Just how strong is alcohol at manipulating water's freezing point?
Unlocking the answer to this question just may change the world of designer party favor ice cubes - FOREVER...!

Water is found almost everywhere and despite its vital importance to every living creature on the planet - many aspects of this substance are poorly understood. The purpose of this experiment will be to study the freezing properties of water as it is mixed with another substance. Although many substances could be used to study the freezing properties of water this experiment will focus on ethanol allowing for the determination of exactly how "potent" ice cubes can get.

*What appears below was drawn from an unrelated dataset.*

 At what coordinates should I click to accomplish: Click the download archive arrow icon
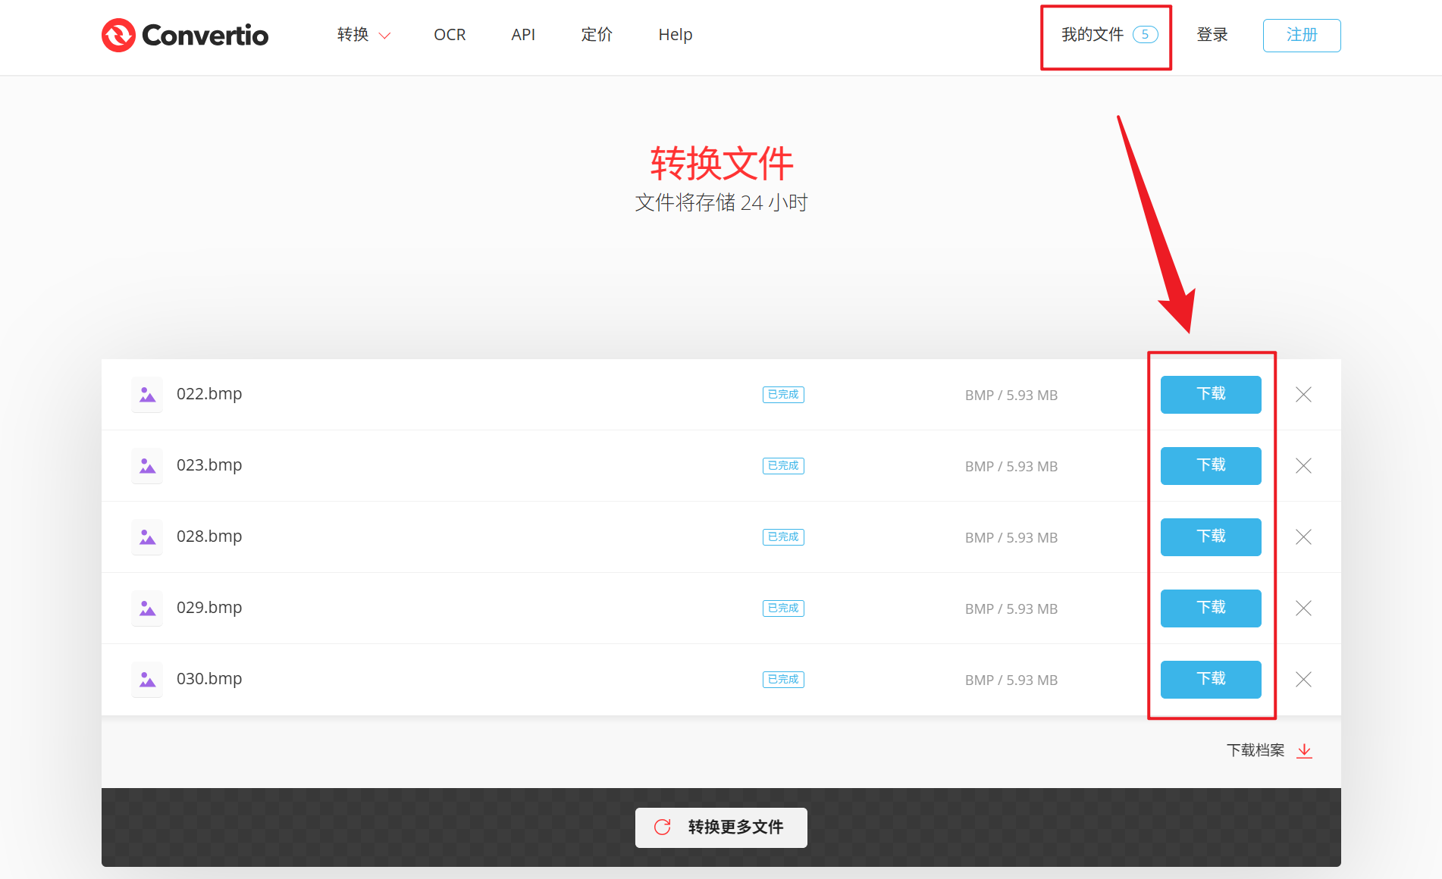point(1305,751)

Water freezes at 0oC (32oF) and will be mixed with ethanol which freezes at -114oC
(-173oF). Given the freezer being used is no colder than -20oC (-4oF) it is the hypothesis of this experiment that very little ethanol will be needed to lower the freezing point of water tremendously and thus even at low percentages of ethanol ice cubes will not be able to form in the freezer.

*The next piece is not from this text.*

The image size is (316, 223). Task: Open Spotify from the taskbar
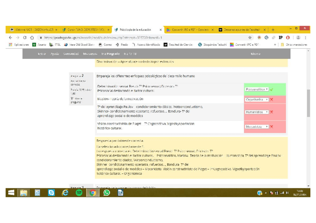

Used in this experiment is laboratory grade ethanol (99% pure) and distilled water. Alcohol was then mixed into varying concentrations and measured out to exactly 10 ml. The 10 ml fractions were then poured onto the ice tray and frozen overnight. Observations were made the next day to determine the freezing ability of each fraction.

After 24 hours of freezing it appears as though fractions as high as 10% ethanol were frozen solid - Although there is some difference of the appearance of the ice cube above 3% as noticed by a more translucent look (Figure above). At first glimpse the fraction containing 20% ethanol did not appear to be frozen solid however upon further analysis (Figure below) a solid penguin was formed at this level. Judging from the quality of the fraction at 20% and that no ice formed at 50% it seems that at most 25% is the upper limit at this freezer temperature.

The data seem to indicate that the creation of very potent ice cubes is possible. It appears that even at 20% ethanol it is possible to form ice cubes - thus beverages such as beer (~5%) and wine (~8-12%) and even some heavier alcohols have the potential to be "cubed". Although it is noted that further research revealed limited survival skills of the 20% ice penguin, who survived just under 2 minutes in a glass of cool water. In sum the data has refuted the hypothesis thus demonstrating that water can maintain near its freezing point despite its impurities - showing the value of this experiment as something more than simply figuring out a nifty party gimmick.